Information shown:
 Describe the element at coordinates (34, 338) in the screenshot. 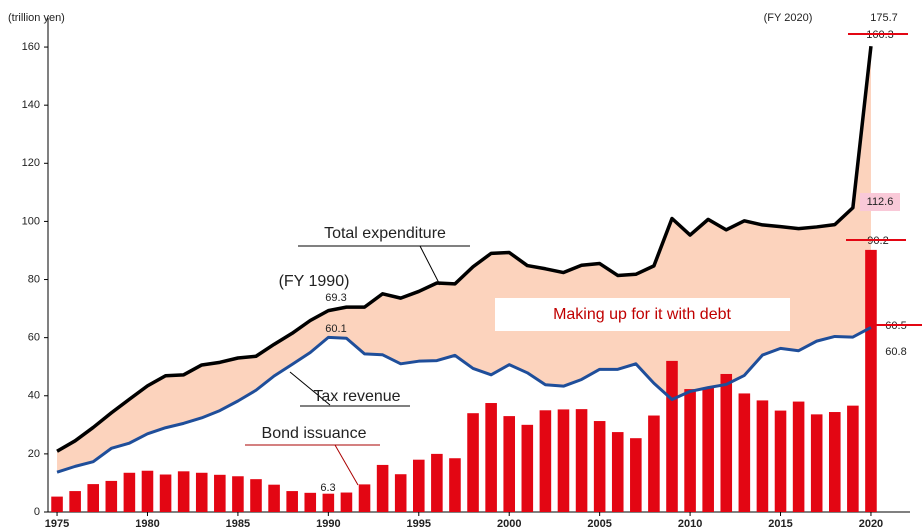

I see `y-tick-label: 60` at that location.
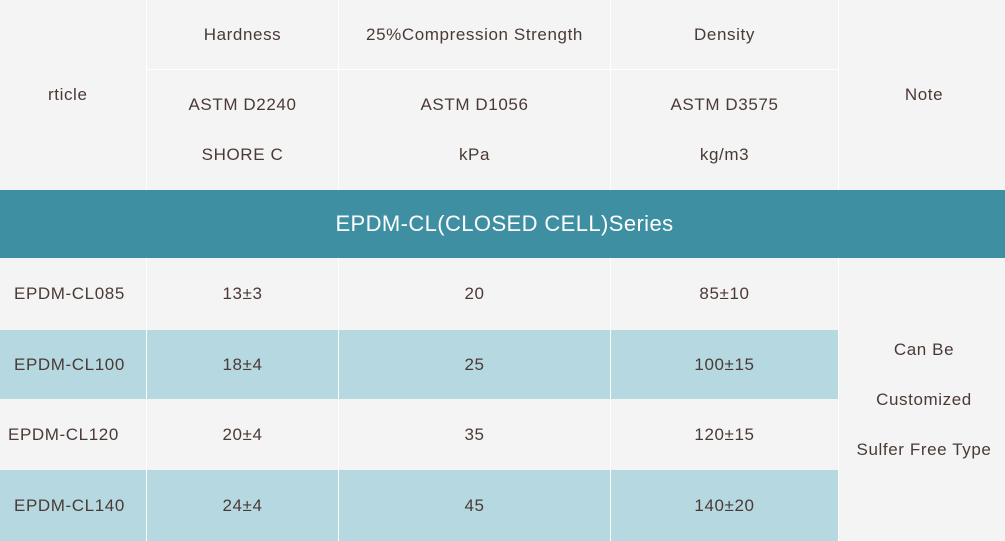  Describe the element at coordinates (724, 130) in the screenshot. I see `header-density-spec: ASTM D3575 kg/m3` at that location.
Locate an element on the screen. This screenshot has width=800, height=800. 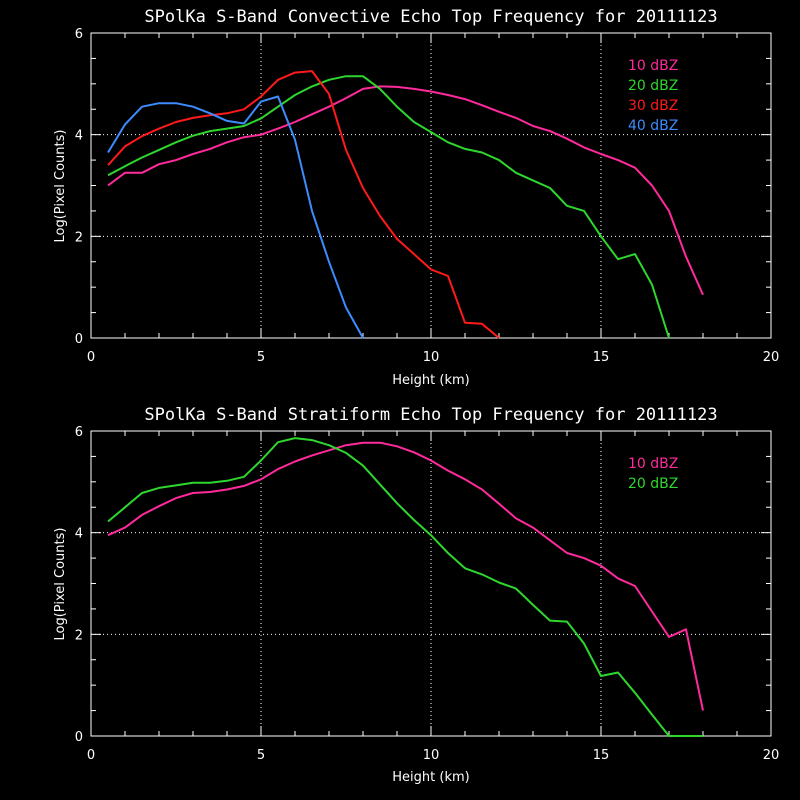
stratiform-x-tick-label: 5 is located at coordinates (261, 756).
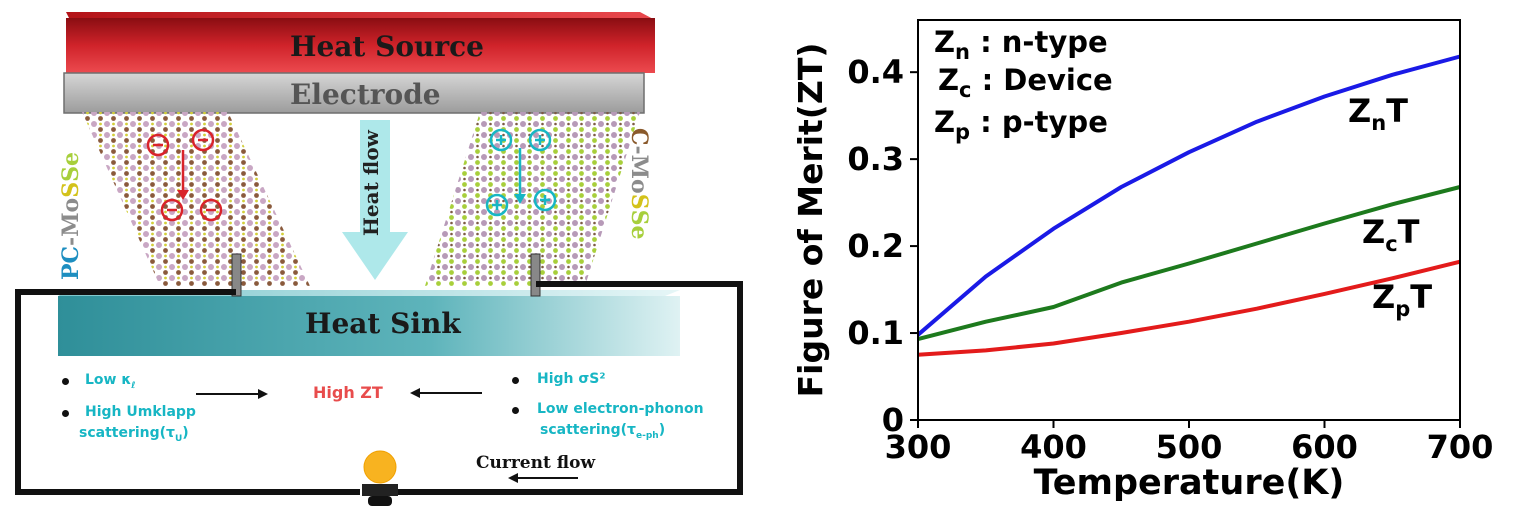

To do:
Copy out all the records above word for word, leaving out the pictures.

Solution to the problem:
 Describe the element at coordinates (34, 338) in the screenshot. 

I see `y-tick-label: 60` at that location.
  Describe the element at coordinates (724, 130) in the screenshot. I see `header-density-spec: ASTM D3575 kg/m3` at that location.
Locate an element on the screen. This screenshot has width=800, height=800. 
stratiform-x-tick-label: 5 is located at coordinates (261, 756).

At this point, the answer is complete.